A global media freedom organisation has called on the Angolan government to immediately drop charges against two journalists who published an article exposing alleged corruption.

The two journalists have been charged with crimen injuria, which is similar to insult laws, according to a statement by Angela Quintal, Africa programme coordinator for the New York-based Committee to Protect Journalists (CPJ).

Rafael Marques de Morais, who runs the anti-corruption website Maka Angola told CPJ that he was questioned for three hours on Tuesday before being charged over an article he wrote that alleged wrongdoing by Angola’s attorney-general João Maria de Sousa, in his purchase of state-owned land.

Mariano Bras, who republished the article in his weekly paper, O Crime, said he was also questioned the following day before being charged. “Bras said he was questioned about the veracity of the report in his paper and for details about who owned the publication,” said Quintal.

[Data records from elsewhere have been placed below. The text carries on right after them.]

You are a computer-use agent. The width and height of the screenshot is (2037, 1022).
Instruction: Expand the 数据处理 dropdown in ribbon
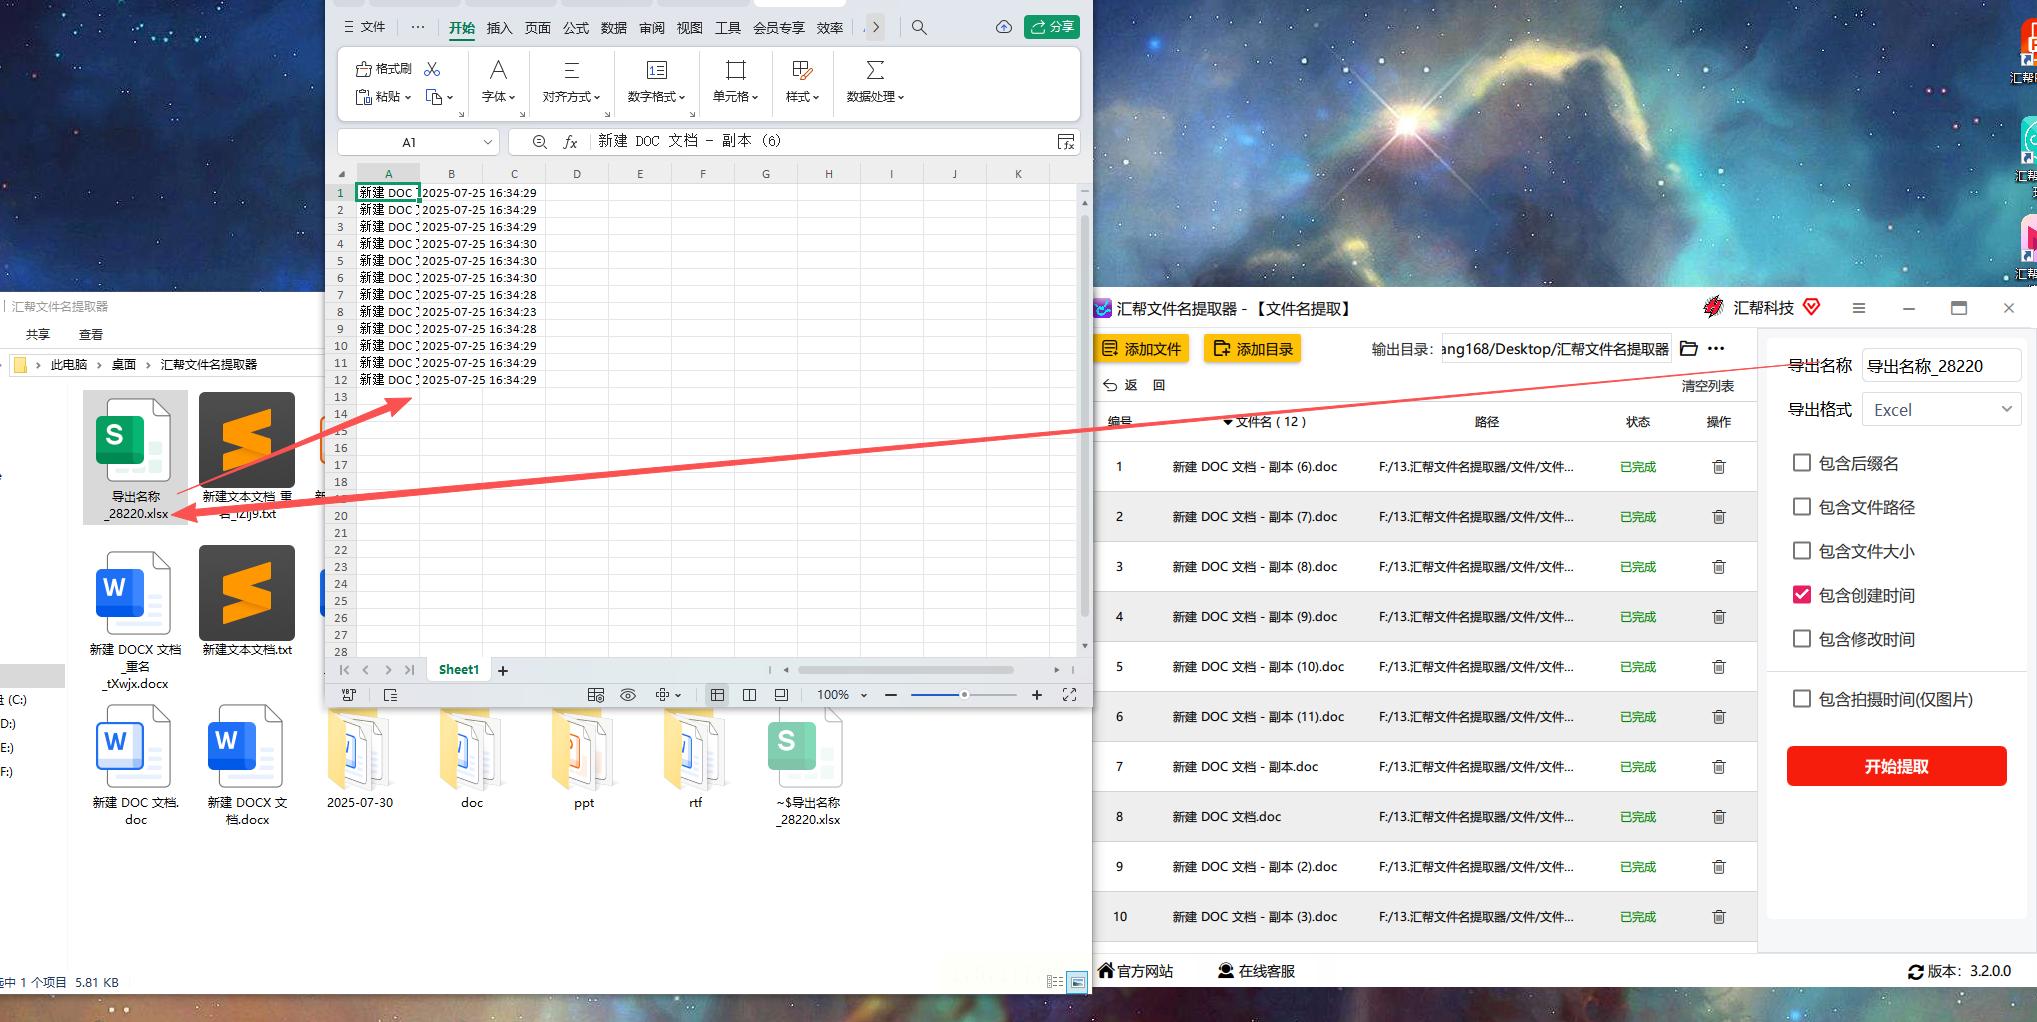875,97
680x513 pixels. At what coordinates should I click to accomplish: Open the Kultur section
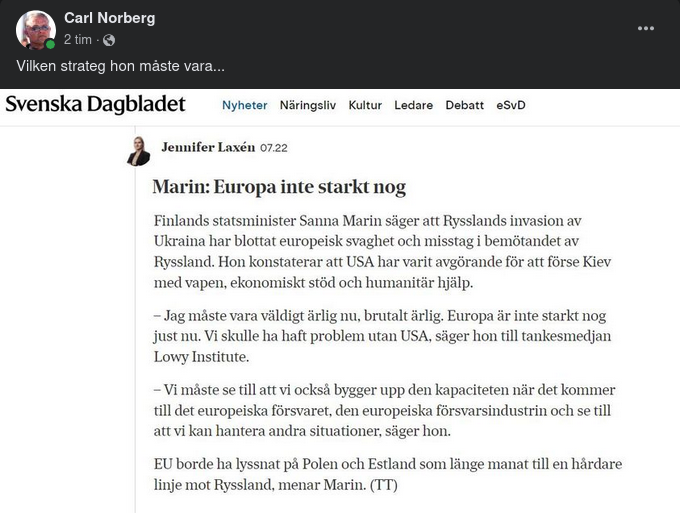(365, 105)
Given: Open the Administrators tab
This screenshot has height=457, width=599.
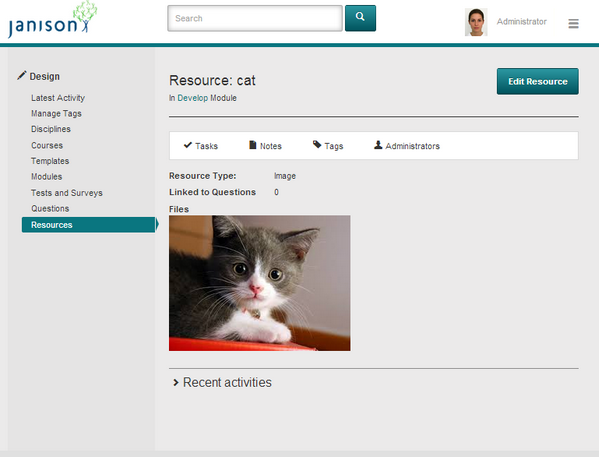Looking at the screenshot, I should (x=407, y=146).
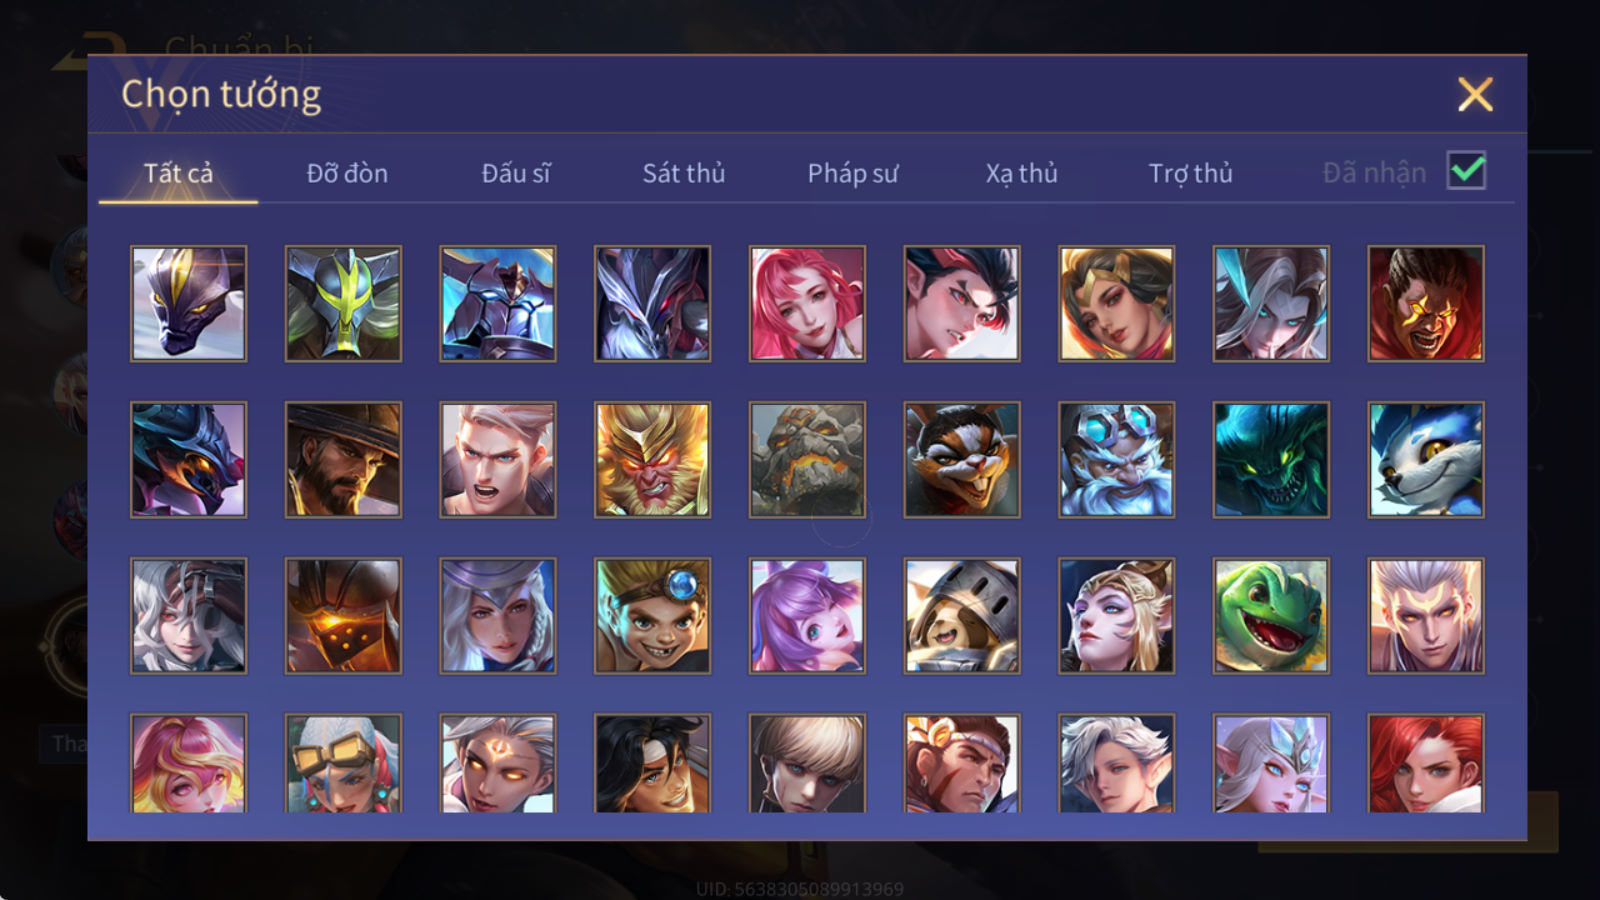The width and height of the screenshot is (1600, 900).
Task: Pick the armored bear knight hero
Action: [x=962, y=615]
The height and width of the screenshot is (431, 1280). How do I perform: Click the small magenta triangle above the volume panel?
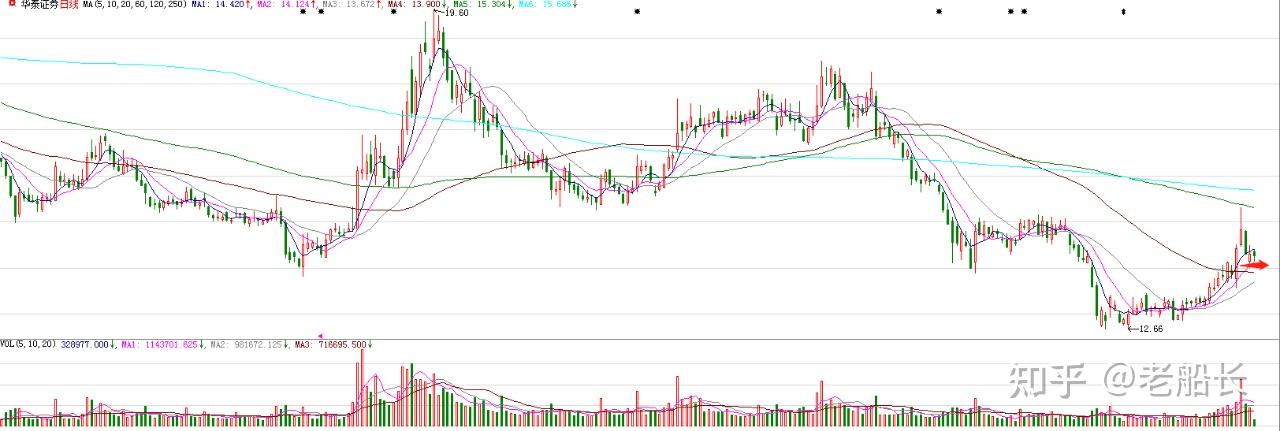coord(321,337)
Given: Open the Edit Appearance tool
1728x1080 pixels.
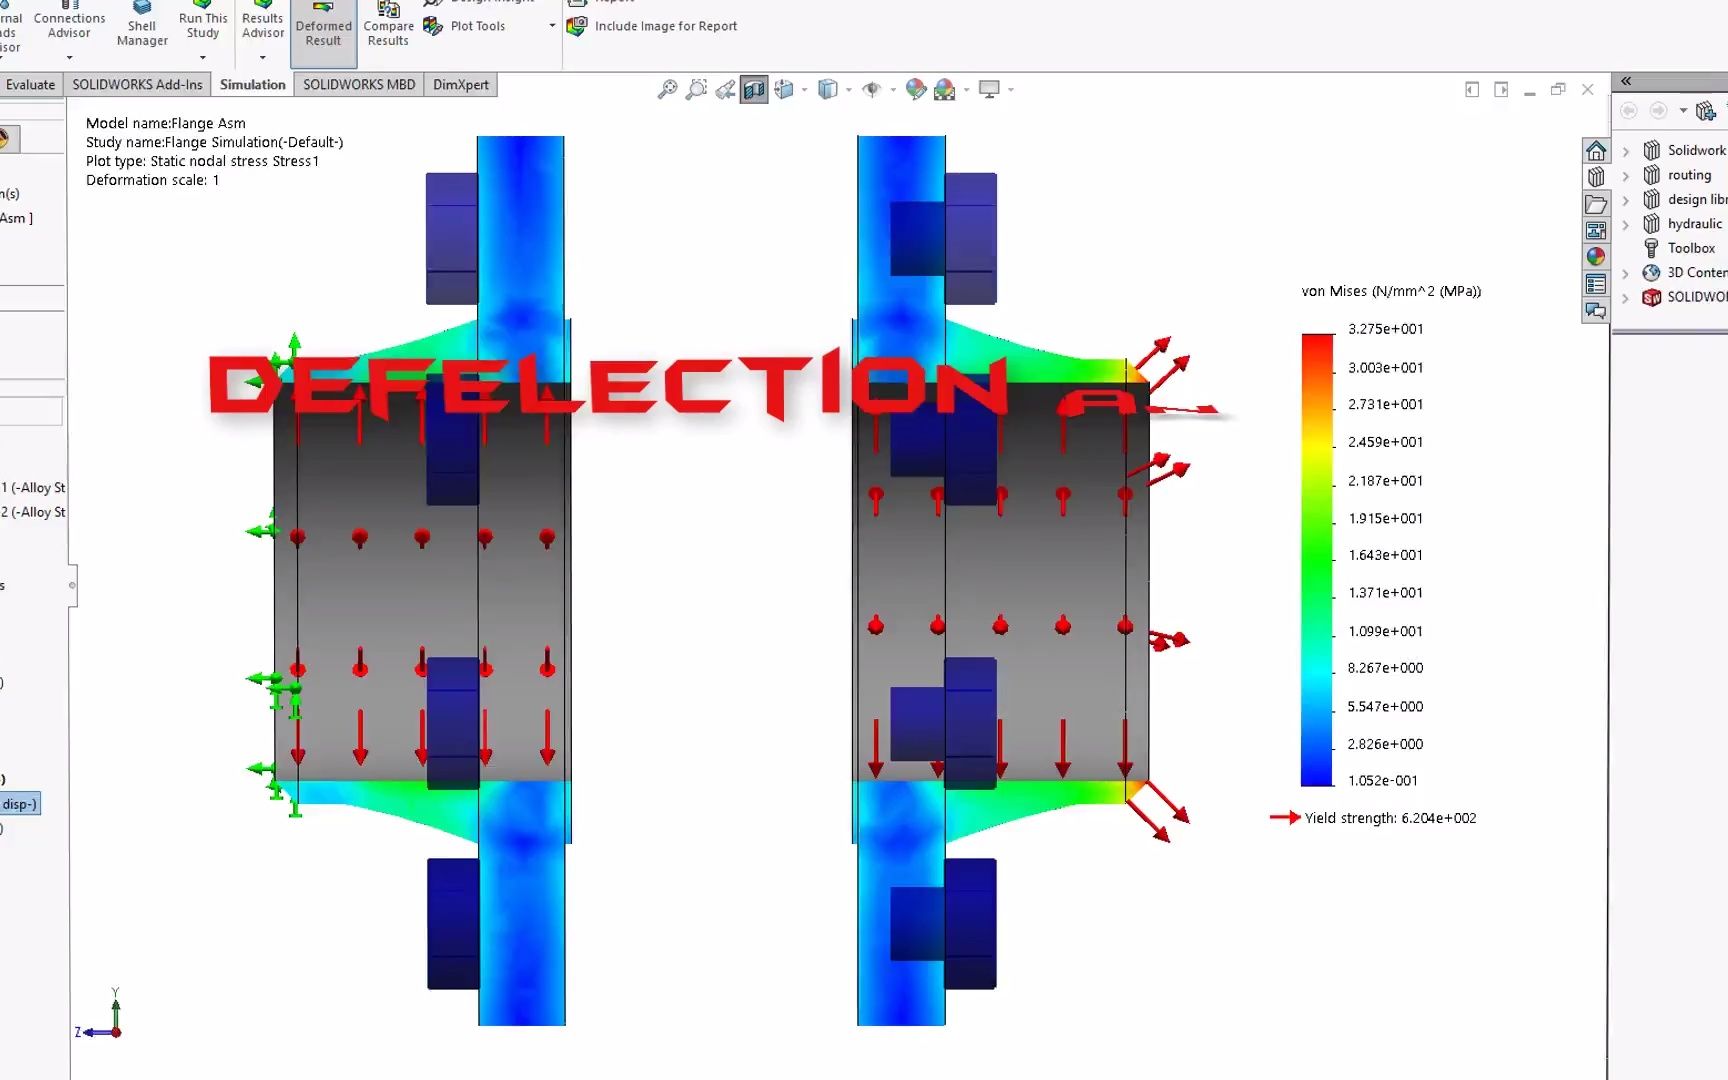Looking at the screenshot, I should click(913, 89).
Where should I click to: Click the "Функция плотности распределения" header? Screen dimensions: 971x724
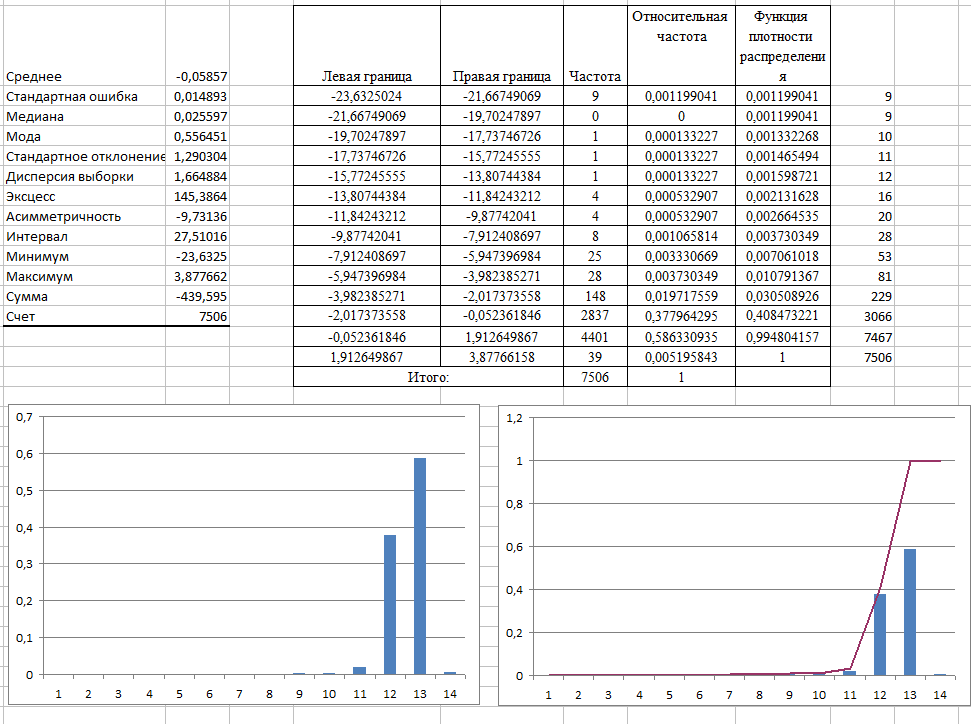(782, 46)
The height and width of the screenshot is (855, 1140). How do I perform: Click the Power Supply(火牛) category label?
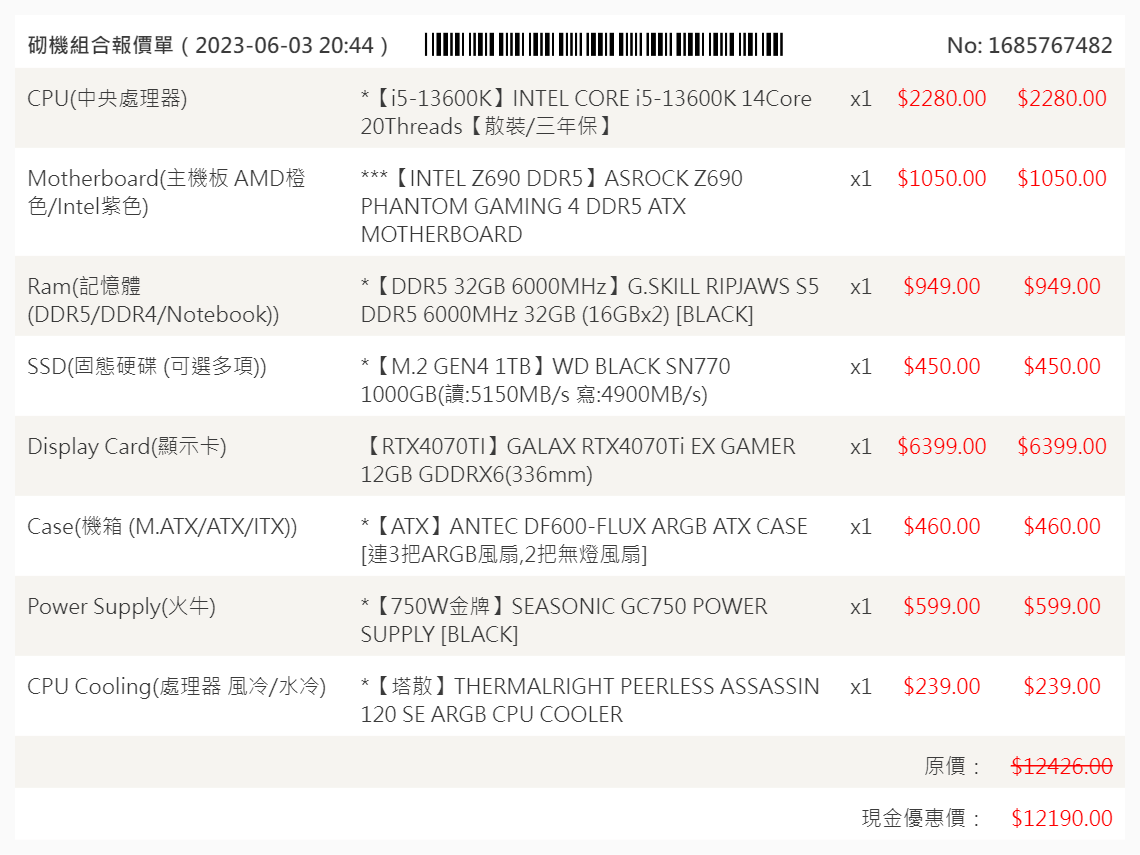click(x=121, y=606)
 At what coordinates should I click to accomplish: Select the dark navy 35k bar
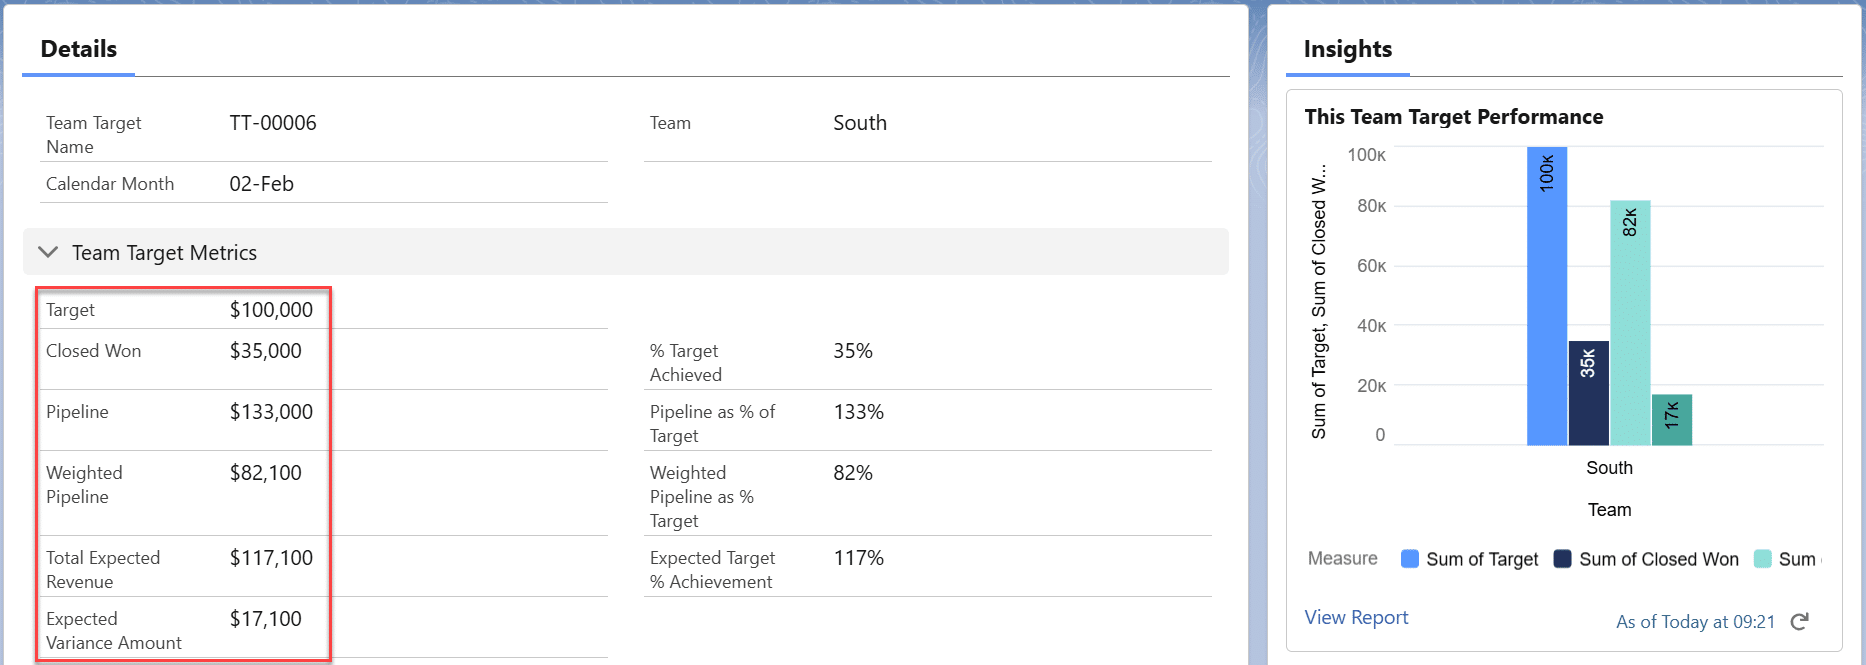(1588, 393)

If convicted, the journalists could be jailed for six months and fined.CPJ attempted to contact the office of the attorney general for comment but its calls went unanswered.

Marques de Morais was given a suspended six-month prison sentence last year for defaming Angolan generals in his book Blood Diamonds: Torture and Corruption in Angola that documented allegations of torture and murder in diamond fields, according to reports.

In 1999 he was imprisoned for 43 days without charge after referring to President Jose Eduardo dos Santos as a dictator.

Bras has been under investigation since June 2015 for alleged abuse of press freedom, defamation, and insult of public authorities, following a complaint by Angola’s army chief and the minister of interior, according to rights group, Front Line Defenders.

Insult laws remain on statute books of many countries around the globe, and CPJ and other media freedom rights campaign groups have held sustained campaigns for them to be dropped, arguing that they are an infringement of freedom of speech and basic human rights.

The spotlight on Turkey this year, 1845 cases have been opened against journalists, writers, politicians and even schoolchildren, for insulting president Recep Tayyip Erdogan, according to a recent report in The New York Times. The crime carries a penalty of up to four years in jail.